Czytaj: sam jeden Durant ograł Detroit w trzeciej odsłonie. A skoro tak, mecz rozpoczynał się na nowo (remis) przy jedenastu minutach do końca. A tam z kolei najjaśniejszą postacią Irving, ale to KD wyprowadził klub na prowadzenie 118:111. Potem zmęczenie materiału, chaos, przestój, pogoń po stronie Bojana Bogdanovica. Ostatecznie wolne przypieczętowujące zwycięstwo Nowojorczyków. Na koncie Kevina i Kyrie zapisujemy odpowiednio 43 i 38 punktów. Bardzo efektywnych dodajmy, bo zdobytych na 43 oddanych rzutach.

Golden State 126 Toronto 110

Raptors trafili na ścianę. Przy czym niekoniecznie mówię o wczorajszych Dubs. Chodzi o temat poważniejszy, bo dotyczący przyszłości klubu. VanVleet, Siakam, nieobecni Anunoby i Trent Junior wraz z bandą mniej lub bardziej perspektywicznych atletów na czele ze Scottiem Barnesem to nie jest gwarancja sukcesów. Klub musi odpowiedzieć sobie na pytanie, czy chce wygrywać czy chce rozwijać talenty. W tak zaciętym środowisku jak obecna NBA, nie da się pogodzić obu. Piąta porażka z rzędu, bilans dobry na dziesiąte miejsce w tabeli. Ile można cisnąć w obronie, podwajać, odcinać najważniejsze postaci? Wszystko to już dawno rozczytane, piłka wśród rywali krąży, atakują z wielu stron.

A propos, największym zaskoczeniem otwarcie meczu po stronie Draymonda Greena: 13 punktów 3/4 zza łuku w pierwszej kwarcie! Prędko udowodnił rywalom, że zostawiać go bez kurateli to poroniony pomysł. Na momencie przestrzeń otworzyła się dla Jordana Poole’a (43 punkty 14/23 z gry) zastępującego kontuzjowanego Stepha jeśli idzie o wolumen strzelecki, a na twarzach Raptors wykwitł znak zapytania. A teraz możesz zacząć czytać od początku, hehe.

Warriors (15-16) trzymają fason pod nieobecność Stepha i Wigginsa. No. Muszą się wspiąć na paluszki możliwości, bo inaczej sezon im odjedzie.

Washington 117 Lakers 119

Ostatnie zdanie mógłby równie dobrze dopisać do ekipy Lakers (13-16) tylko nazwiska trzebaby zmienić. Wiecie dobrze o kim mówię. Anthony Davis jest pierwszym w dziejach graczem, który doznał urazu będąc w powietrzu. Szczerze? Myślę, że nie zobaczymy go już w tym sezonie. Stopa i wszelkie mikropęknięcia to dramat. Podobne perypetie przechodził Kevin Durant przed laty.

▸ KRÓTKIE POLECENIE A
Wybierz z poniższych wpisów wszystkie wiersze, w których występuje ciąg „chart”, z uwzględnieniem wielkości liter.

▸ PRZEDSTAWIONE WPISY

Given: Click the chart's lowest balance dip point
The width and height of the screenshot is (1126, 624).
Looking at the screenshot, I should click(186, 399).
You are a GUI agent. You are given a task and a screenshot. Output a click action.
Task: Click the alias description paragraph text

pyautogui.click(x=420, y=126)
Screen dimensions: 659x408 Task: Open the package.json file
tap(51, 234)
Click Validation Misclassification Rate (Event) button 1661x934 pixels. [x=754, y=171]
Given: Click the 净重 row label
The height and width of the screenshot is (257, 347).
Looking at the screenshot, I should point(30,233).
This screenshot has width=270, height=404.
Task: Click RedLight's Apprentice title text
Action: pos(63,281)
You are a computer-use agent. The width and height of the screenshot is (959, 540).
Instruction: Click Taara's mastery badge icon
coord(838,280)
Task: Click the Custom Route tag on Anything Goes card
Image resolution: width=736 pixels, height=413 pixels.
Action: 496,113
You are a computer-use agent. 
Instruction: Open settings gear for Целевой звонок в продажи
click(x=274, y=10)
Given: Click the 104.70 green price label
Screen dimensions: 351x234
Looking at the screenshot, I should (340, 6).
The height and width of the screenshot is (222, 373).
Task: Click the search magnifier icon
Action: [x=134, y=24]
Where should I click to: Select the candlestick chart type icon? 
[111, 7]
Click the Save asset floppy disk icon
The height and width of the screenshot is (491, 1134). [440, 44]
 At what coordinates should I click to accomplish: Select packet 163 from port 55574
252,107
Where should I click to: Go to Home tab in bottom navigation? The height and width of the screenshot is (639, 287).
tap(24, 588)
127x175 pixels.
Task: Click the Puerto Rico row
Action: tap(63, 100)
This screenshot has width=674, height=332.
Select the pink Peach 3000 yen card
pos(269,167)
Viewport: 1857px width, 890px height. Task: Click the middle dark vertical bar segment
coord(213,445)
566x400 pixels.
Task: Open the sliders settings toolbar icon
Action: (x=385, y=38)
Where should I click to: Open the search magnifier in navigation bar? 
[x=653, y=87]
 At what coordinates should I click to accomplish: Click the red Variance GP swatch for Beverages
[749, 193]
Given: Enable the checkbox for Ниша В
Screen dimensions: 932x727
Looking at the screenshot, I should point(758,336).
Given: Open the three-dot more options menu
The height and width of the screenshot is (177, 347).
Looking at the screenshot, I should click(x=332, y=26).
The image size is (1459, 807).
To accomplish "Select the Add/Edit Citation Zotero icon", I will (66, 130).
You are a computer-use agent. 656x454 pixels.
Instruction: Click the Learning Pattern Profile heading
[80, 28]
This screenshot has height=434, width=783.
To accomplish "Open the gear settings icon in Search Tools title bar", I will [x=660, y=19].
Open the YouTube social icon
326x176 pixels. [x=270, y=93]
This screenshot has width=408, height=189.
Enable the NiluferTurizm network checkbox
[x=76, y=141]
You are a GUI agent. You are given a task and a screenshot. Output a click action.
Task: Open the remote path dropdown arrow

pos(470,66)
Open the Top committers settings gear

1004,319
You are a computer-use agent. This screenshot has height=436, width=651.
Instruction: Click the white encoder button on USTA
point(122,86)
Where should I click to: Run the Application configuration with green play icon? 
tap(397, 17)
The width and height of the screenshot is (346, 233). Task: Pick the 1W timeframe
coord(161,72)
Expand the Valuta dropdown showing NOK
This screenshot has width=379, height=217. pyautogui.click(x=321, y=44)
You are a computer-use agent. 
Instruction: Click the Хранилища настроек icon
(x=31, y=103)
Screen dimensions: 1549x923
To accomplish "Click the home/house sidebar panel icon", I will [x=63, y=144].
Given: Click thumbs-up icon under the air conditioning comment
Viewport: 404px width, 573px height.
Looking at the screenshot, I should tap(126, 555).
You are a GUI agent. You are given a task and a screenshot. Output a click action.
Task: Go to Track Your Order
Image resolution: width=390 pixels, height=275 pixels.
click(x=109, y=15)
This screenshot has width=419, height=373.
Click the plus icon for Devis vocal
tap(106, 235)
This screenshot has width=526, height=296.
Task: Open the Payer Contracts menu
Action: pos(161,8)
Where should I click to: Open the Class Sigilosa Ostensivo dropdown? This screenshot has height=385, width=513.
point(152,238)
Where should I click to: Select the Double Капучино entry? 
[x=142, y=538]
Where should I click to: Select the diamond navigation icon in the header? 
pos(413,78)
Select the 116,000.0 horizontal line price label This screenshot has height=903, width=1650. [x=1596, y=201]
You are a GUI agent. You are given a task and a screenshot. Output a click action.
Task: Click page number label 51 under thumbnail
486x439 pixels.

▸ KRÓTKIE POLECENIE B
Przepisz fragment relacji z meczów NBA, zaczynając od „Washington 117 Lakers” i ciągnąc aż do „Durant przed laty.”, a każde wystąpienie „Lakers” zamień przy tym na „LAL”.

▸ ROZWIĄZANIE ZADANIA A
Given: Click the chart's lowest balance dip point
Where should I click to: Select the candlestick chart type icon? 

▸ ROZWIĄZANIE ZADANIA B
Washington 117 LAL 119

Ostatnie zdanie mógłby równie dobrze dopisać do ekipy LAL (13-16) tylko nazwiska trzebaby zmienić. Wiecie dobrze o kim mówię. Anthony Davis jest pierwszym w dziejach graczem, który doznał urazu będąc w powietrzu. Szczerze? Myślę, że nie zobaczymy go już w tym sezonie. Stopa i wszelkie mikropęknięcia to dramat. Podobne perypetie przechodził Kevin Durant przed laty.